Top of MATERIAL FOR THIS EXERCISE
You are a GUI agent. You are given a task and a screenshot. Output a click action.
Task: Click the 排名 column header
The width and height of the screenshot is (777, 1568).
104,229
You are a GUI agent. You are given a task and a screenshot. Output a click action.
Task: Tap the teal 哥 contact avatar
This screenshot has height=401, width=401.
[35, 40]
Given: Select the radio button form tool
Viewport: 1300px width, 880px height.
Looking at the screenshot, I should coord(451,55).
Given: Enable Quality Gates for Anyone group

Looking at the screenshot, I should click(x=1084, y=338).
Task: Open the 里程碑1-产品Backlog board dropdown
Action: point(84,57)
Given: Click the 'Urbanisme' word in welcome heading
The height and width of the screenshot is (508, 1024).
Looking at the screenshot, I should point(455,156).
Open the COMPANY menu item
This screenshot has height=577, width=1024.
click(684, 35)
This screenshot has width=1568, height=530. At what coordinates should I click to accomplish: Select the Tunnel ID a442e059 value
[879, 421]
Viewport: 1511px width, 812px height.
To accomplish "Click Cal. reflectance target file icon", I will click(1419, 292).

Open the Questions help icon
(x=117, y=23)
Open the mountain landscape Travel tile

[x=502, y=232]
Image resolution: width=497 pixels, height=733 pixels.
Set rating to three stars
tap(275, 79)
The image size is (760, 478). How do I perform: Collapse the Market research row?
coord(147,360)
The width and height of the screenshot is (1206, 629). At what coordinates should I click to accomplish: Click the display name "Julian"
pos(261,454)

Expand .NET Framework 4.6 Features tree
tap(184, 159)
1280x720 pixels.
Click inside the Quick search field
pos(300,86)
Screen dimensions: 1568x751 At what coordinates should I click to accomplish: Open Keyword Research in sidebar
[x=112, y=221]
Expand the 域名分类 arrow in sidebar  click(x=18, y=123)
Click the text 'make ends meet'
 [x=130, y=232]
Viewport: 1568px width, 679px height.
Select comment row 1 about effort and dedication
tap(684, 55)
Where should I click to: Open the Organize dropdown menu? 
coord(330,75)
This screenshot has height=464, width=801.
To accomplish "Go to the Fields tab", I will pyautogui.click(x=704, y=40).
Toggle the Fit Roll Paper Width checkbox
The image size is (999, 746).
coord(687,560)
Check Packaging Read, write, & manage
Bottom of MATERIAL FOR THIS EXERCISE
ABOUT THIS TASK
When you answer, set down the entries above precisely as they read.

PROBLEM SOLUTION
You are a GUI agent. You are given a task and a screenshot. Output a click action.
Task: Click the 排名 column header
The width and height of the screenshot is (777, 1568).
104,229
You are a GUI agent. You are given a task and a screenshot. Output a click action.
Task: Tap the teal 哥 contact avatar
This screenshot has height=401, width=401.
[35, 40]
Given: Select the radio button form tool
Viewport: 1300px width, 880px height.
Looking at the screenshot, I should coord(451,55).
Given: Enable Quality Gates for Anyone group

Looking at the screenshot, I should click(x=1084, y=338).
Task: Open the 里程碑1-产品Backlog board dropdown
Action: point(84,57)
Given: Click the 'Urbanisme' word in welcome heading
The height and width of the screenshot is (508, 1024).
Looking at the screenshot, I should point(455,156).
Open the COMPANY menu item
This screenshot has height=577, width=1024.
click(684, 35)
This screenshot has width=1568, height=530. At what coordinates should I click to accomplish: Select the Tunnel ID a442e059 value
[879, 421]
Viewport: 1511px width, 812px height.
To accomplish "Click Cal. reflectance target file icon", I will click(1419, 292).

Open the Questions help icon
(x=117, y=23)
Open the mountain landscape Travel tile

[x=502, y=232]
Image resolution: width=497 pixels, height=733 pixels.
Set rating to three stars
tap(275, 79)
The image size is (760, 478). How do I perform: Collapse the Market research row?
coord(147,360)
The width and height of the screenshot is (1206, 629). At what coordinates should I click to accomplish: Click the display name "Julian"
pos(261,454)

Expand .NET Framework 4.6 Features tree
tap(184, 159)
1280x720 pixels.
Click inside the Quick search field
pos(300,86)
Screen dimensions: 1568x751 At what coordinates should I click to accomplish: Open Keyword Research in sidebar
[x=112, y=221]
Expand the 域名分类 arrow in sidebar  click(x=18, y=123)
Click the text 'make ends meet'
 [x=130, y=232]
Viewport: 1568px width, 679px height.
Select comment row 1 about effort and dedication
tap(684, 55)
Where should I click to: Open the Organize dropdown menu? 
coord(330,75)
This screenshot has height=464, width=801.
To accomplish "Go to the Fields tab", I will pyautogui.click(x=704, y=40).
Toggle the Fit Roll Paper Width checkbox
The image size is (999, 746).
coord(687,560)
Check Packaging Read, write, & manage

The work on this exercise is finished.